There are also some quieter, more evocative moments that are equally powerful. My two personal favorites would be the part where Princess Yuki decides to buy the Akizuki refugee and the conflict between Makabe and the enemy general. This conflict, in general, illustrates a very important aspect of Kurosawa’s filmmaking: the disparity between doing the honorable thing and doing what it is ordered. Despite being on opposite sides of the battle, the generals have nothing but respect for each other and their abilities: this marks a nice change of pace from the usual good guy/bad guy dynamic. I would also be remiss if I didn’t mention the Fire Festival segment, featuring one of the single most haunting songs I’ve ever heard. This part is beautiful, a bracing reminder that very few filmmakers could compose a shot and set the atmosphere in quite the way that Kurosawa could.

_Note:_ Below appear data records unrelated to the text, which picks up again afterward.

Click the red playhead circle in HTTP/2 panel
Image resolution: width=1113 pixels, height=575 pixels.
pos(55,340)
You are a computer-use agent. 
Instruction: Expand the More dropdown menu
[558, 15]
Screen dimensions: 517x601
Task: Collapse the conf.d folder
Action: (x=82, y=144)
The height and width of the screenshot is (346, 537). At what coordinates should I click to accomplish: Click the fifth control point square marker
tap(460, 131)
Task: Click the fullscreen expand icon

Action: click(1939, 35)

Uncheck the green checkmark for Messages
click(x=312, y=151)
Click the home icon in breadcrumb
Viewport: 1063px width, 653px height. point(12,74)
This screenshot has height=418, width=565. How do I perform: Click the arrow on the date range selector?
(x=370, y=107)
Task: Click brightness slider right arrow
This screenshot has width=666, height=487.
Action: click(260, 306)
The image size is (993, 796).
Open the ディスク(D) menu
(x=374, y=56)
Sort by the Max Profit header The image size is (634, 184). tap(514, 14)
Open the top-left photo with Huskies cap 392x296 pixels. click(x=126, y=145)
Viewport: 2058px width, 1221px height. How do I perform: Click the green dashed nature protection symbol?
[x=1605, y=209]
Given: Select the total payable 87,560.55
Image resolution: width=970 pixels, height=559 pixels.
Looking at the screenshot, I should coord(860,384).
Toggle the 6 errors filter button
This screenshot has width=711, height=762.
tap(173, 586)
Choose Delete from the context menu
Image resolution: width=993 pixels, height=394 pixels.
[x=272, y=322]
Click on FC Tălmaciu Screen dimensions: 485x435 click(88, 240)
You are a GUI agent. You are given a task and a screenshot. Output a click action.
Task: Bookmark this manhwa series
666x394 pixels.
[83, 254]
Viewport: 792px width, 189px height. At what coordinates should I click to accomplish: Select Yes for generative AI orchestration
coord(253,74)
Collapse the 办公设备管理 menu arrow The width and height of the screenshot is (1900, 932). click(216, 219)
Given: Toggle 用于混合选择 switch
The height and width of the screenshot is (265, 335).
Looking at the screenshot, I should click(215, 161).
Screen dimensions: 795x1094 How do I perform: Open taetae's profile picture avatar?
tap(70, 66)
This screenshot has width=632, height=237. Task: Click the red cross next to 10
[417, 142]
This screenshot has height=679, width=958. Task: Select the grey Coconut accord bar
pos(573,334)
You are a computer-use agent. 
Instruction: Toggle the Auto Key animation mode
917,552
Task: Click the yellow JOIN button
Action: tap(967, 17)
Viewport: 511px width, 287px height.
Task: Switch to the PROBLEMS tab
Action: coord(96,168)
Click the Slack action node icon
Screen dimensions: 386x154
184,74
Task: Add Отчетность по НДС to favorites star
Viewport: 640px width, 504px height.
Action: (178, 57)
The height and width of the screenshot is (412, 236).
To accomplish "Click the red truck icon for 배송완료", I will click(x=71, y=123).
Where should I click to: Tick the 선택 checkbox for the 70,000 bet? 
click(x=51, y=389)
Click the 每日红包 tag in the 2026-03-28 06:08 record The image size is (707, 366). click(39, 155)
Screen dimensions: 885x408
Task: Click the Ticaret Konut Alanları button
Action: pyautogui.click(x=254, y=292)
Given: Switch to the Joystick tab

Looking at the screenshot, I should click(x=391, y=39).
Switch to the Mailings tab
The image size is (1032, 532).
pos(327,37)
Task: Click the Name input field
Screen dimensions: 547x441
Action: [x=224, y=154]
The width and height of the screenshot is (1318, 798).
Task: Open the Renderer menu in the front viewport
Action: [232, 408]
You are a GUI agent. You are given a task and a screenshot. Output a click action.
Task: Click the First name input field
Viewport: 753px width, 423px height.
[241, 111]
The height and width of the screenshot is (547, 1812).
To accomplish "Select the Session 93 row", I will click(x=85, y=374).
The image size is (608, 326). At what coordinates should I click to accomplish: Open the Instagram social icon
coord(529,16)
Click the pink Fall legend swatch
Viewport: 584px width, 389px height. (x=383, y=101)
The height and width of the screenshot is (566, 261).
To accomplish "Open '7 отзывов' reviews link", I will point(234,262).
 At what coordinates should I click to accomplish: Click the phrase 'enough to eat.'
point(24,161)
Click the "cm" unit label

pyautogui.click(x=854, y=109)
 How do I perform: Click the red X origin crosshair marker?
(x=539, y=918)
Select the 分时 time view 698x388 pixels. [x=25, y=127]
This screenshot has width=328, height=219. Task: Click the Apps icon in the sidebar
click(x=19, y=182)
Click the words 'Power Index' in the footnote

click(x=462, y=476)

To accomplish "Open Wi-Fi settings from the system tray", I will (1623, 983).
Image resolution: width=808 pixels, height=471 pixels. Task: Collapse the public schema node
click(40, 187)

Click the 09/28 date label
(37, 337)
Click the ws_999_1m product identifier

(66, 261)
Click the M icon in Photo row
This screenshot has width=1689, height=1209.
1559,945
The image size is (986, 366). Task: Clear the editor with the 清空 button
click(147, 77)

As an added bonus, the Criterion Edition of The Hidden Fortress features a short but worthwhile interview with George Lucas, wherein he explains the importance of Kurosawa, in general, and The Hidden Fortress, in specific, on his career. I’ve never been the biggest Lucas fan, to be honest, finding the gentleman to be somewhat of a pretentious twit. The interview is quite down-to-earth and informative, however, and I found myself warming to Lucas by the end. I still don’t really care for the guy but it’s hard to dislike someone who appears to enjoy Kurosawa films as much as I do.

And, yes, it’s true: when I squint my eyes, Tahei and Matashichi do kind of look like C-3PO and R2-D2.